- **SELECTION**

# Best way add initial fish. All at once or in groups?



## scubacrazy123 (Jan 5, 2015)

Hi all.
I have another thread on the go asking advice on a first setup for Mbuna.
On that thread I have a few ideas about WHAT to stock, but my question is HOW to stock.
In a sumped 48 x 18 x 24 " tank newly cycled how do I add my initial stock.
Species by species, all at once, or a couple at a a time.
My other thread is here:

viewforum.php?f=9

Your help is appreciated.

Thanks.


----------



## Deeda (Oct 12, 2012)

How did you cycle the new tank, how long has it been fully cycled and post your test results for ammonia, nitrite and nitrate.

Obviously smaller sized fish less than 2" long won't impact a newly cycled tank as much as larger fish will though the number of fish may make an impact.

How many and what size fish are you considering stocking? Usually multiple species can be stocked at the same time if they are smaller juveniles and the water parameters have been stable for at least a week. It is still a good idea to continue with daily monitoring of ammonia and nitrite levels for a couple weeks after stocking.


----------



## Austinite (Jul 27, 2013)

I usually do the fishless cycling which takes about 6 weeks, so after that I am super anxious to fill it with fish! I prefer to add all the fish at the same time, from one supplier, all juveniles. If I can't get all my fish from one supplier, then I split it up into two separate times to add fish, but usually don't do more than 2 additions. I always add a species together at the same time. I've just had better luck when adding larger groups of fish as opposed to smaller groups at a time.

I then check the water parameters daily and expect some nitrate spikes in the first week or two, lots of water changes to keep parameters in check. I watch parameters like a hawk for the first month, checking almost every day. But that might sound extreme to some.

- **INSTRUCTIONS**
A) In the fish-stocking thread, about how long does Austinite say fishless cycling usually takes?
B) Write out all of the records below word for word.

Collected data:
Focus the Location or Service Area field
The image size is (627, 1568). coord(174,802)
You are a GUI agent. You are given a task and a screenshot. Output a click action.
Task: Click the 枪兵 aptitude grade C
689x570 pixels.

- **COMPLETED EXERCISE**
A) About 6 weeks.

B)
Focus the Location or Service Area field
The image size is (627, 1568). coord(174,802)
You are a GUI agent. You are given a task and a screenshot. Output a click action.
Task: Click the 枪兵 aptitude grade C
689x570 pixels.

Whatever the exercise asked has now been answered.